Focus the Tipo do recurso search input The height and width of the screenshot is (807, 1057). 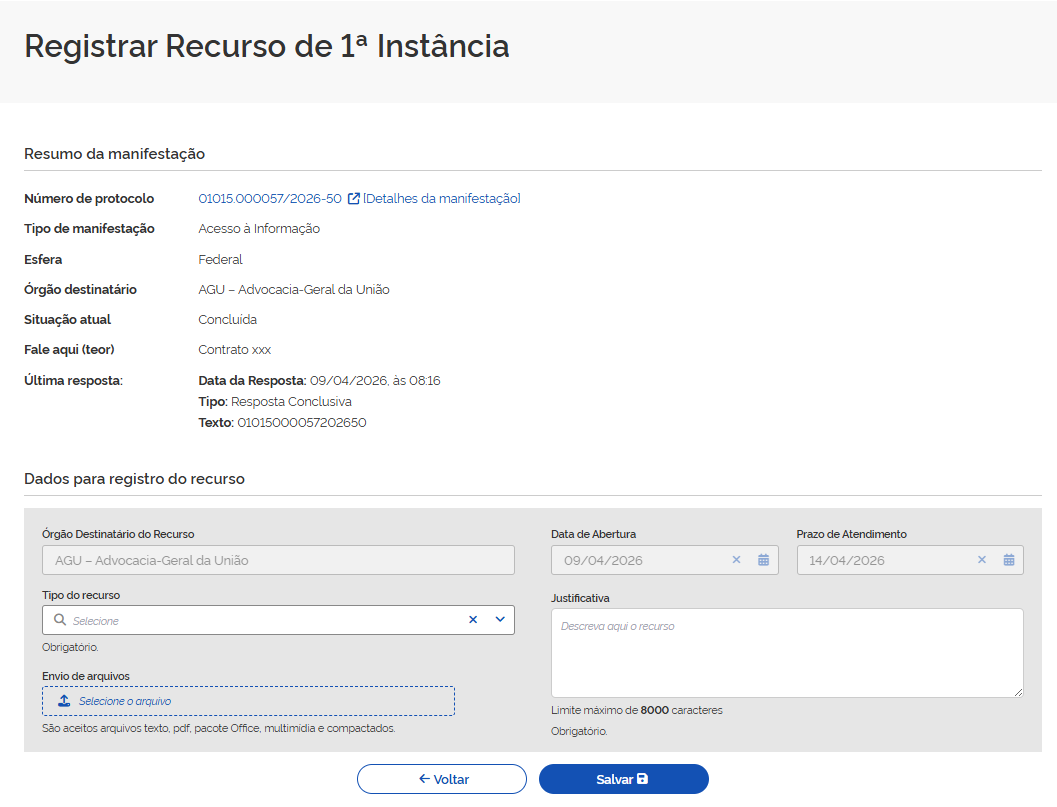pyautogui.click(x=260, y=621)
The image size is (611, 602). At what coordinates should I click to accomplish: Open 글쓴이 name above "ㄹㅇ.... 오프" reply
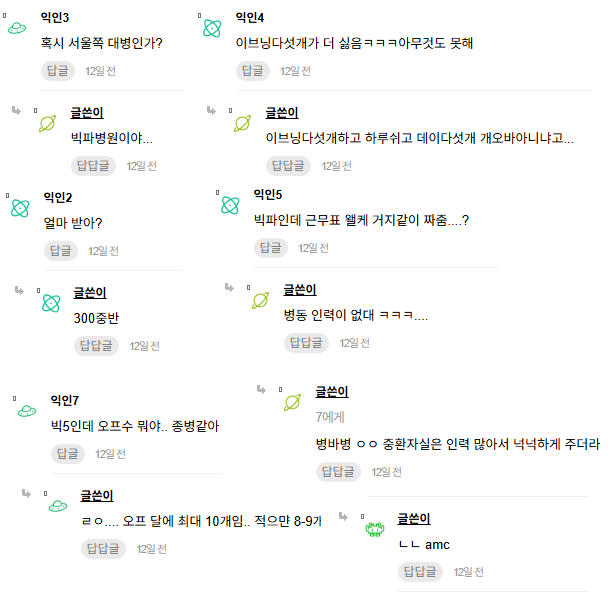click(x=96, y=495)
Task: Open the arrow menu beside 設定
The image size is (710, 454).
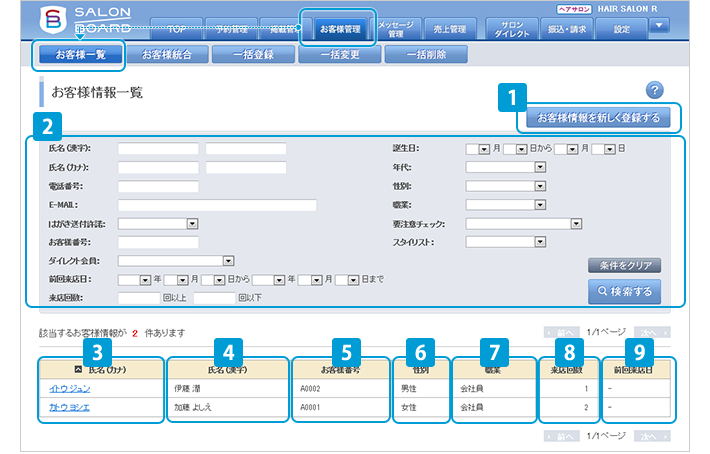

Activity - Reproduce only the lines between the line with "The image size is (611, 602)." and the final line of the records, both included, so that the copy matches them exactly and contains no pictures.

Answer section -
The image size is (611, 602). At what coordinates should I click to accomplish: Open 글쓴이 name above "ㄹㅇ.... 오프" reply
click(x=96, y=495)
Task: Open the arrow menu beside 設定
The image size is (710, 454).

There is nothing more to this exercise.